Segment Start: PROVIDED ENTRIES

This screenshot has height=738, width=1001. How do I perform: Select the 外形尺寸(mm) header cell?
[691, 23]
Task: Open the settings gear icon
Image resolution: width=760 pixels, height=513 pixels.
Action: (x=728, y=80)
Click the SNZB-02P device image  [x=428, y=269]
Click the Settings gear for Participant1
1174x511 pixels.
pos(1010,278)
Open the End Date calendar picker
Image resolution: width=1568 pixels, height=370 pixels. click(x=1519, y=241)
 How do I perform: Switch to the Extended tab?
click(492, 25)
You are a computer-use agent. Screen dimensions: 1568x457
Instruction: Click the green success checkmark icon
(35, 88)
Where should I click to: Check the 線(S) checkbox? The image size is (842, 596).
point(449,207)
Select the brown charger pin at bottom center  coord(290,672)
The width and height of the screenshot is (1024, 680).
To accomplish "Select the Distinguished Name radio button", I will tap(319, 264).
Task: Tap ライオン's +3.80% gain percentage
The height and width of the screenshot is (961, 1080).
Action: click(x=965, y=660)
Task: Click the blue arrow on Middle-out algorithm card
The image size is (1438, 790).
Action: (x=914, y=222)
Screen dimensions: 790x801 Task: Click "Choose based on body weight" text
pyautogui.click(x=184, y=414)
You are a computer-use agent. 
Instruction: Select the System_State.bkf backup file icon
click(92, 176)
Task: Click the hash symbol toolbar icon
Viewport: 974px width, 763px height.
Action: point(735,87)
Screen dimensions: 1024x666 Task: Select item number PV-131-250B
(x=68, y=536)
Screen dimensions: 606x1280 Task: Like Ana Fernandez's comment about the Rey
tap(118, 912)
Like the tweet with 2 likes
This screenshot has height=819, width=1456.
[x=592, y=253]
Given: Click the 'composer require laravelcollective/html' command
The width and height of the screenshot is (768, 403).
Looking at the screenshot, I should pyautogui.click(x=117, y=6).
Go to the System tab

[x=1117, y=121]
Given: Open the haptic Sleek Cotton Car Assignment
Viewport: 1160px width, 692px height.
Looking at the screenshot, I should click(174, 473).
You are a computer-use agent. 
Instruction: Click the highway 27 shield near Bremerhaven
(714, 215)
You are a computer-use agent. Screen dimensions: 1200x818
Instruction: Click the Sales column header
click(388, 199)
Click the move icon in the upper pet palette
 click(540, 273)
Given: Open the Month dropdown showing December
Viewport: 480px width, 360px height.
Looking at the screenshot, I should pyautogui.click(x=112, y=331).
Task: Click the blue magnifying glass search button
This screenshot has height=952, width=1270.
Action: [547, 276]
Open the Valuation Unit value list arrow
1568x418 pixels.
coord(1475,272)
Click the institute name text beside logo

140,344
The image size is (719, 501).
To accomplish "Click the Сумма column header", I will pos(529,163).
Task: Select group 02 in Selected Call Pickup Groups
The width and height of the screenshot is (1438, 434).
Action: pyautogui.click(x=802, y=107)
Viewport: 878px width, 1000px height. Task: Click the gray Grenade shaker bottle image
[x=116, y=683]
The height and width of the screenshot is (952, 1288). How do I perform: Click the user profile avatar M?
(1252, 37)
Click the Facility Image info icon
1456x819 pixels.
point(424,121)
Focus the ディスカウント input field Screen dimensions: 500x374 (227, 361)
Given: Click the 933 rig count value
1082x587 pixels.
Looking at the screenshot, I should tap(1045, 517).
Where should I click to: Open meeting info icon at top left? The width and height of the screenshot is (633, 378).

Segment End: PROVIDED ENTRIES

### WHAT IS NEEDED
Every entry above should be transcribed exactly and in full.

### RESPONSE TO THIS EXERCISE
This screenshot has height=738, width=1001. How do I perform: Select the 外形尺寸(mm) header cell?
[691, 23]
Task: Open the settings gear icon
Image resolution: width=760 pixels, height=513 pixels.
Action: (x=728, y=80)
Click the SNZB-02P device image  [x=428, y=269]
Click the Settings gear for Participant1
1174x511 pixels.
pos(1010,278)
Open the End Date calendar picker
Image resolution: width=1568 pixels, height=370 pixels. click(x=1519, y=241)
 How do I perform: Switch to the Extended tab?
click(492, 25)
You are a computer-use agent. Screen dimensions: 1568x457
Instruction: Click the green success checkmark icon
(35, 88)
Where should I click to: Check the 線(S) checkbox? The image size is (842, 596).
point(449,207)
Select the brown charger pin at bottom center  coord(290,672)
The width and height of the screenshot is (1024, 680).
To accomplish "Select the Distinguished Name radio button", I will tap(319, 264).
Task: Tap ライオン's +3.80% gain percentage
The height and width of the screenshot is (961, 1080).
Action: click(x=965, y=660)
Task: Click the blue arrow on Middle-out algorithm card
The image size is (1438, 790).
Action: (x=914, y=222)
Screen dimensions: 790x801 Task: Click "Choose based on body weight" text
pyautogui.click(x=184, y=414)
You are a computer-use agent. 
Instruction: Select the System_State.bkf backup file icon
click(92, 176)
Task: Click the hash symbol toolbar icon
Viewport: 974px width, 763px height.
Action: point(735,87)
Screen dimensions: 1024x666 Task: Select item number PV-131-250B
(x=68, y=536)
Screen dimensions: 606x1280 Task: Like Ana Fernandez's comment about the Rey
tap(118, 912)
Like the tweet with 2 likes
This screenshot has height=819, width=1456.
[x=592, y=253]
Given: Click the 'composer require laravelcollective/html' command
The width and height of the screenshot is (768, 403).
Looking at the screenshot, I should pyautogui.click(x=117, y=6).
Go to the System tab

[x=1117, y=121]
Given: Open the haptic Sleek Cotton Car Assignment
Viewport: 1160px width, 692px height.
Looking at the screenshot, I should click(174, 473).
You are a computer-use agent. 
Instruction: Click the highway 27 shield near Bremerhaven
(714, 215)
You are a computer-use agent. Screen dimensions: 1200x818
Instruction: Click the Sales column header
click(388, 199)
Click the move icon in the upper pet palette
 click(540, 273)
Given: Open the Month dropdown showing December
Viewport: 480px width, 360px height.
Looking at the screenshot, I should pyautogui.click(x=112, y=331).
Task: Click the blue magnifying glass search button
This screenshot has height=952, width=1270.
Action: [547, 276]
Open the Valuation Unit value list arrow
1568x418 pixels.
coord(1475,272)
Click the institute name text beside logo

140,344
The image size is (719, 501).
To accomplish "Click the Сумма column header", I will pos(529,163).
Task: Select group 02 in Selected Call Pickup Groups
The width and height of the screenshot is (1438, 434).
Action: pyautogui.click(x=802, y=107)
Viewport: 878px width, 1000px height. Task: Click the gray Grenade shaker bottle image
[x=116, y=683]
The height and width of the screenshot is (952, 1288). How do I perform: Click the user profile avatar M?
(1252, 37)
Click the Facility Image info icon
1456x819 pixels.
point(424,121)
Focus the ディスカウント input field Screen dimensions: 500x374 (227, 361)
Given: Click the 933 rig count value
1082x587 pixels.
Looking at the screenshot, I should tap(1045, 517).
Where should I click to: Open meeting info icon at top left? The width and height of the screenshot is (633, 378).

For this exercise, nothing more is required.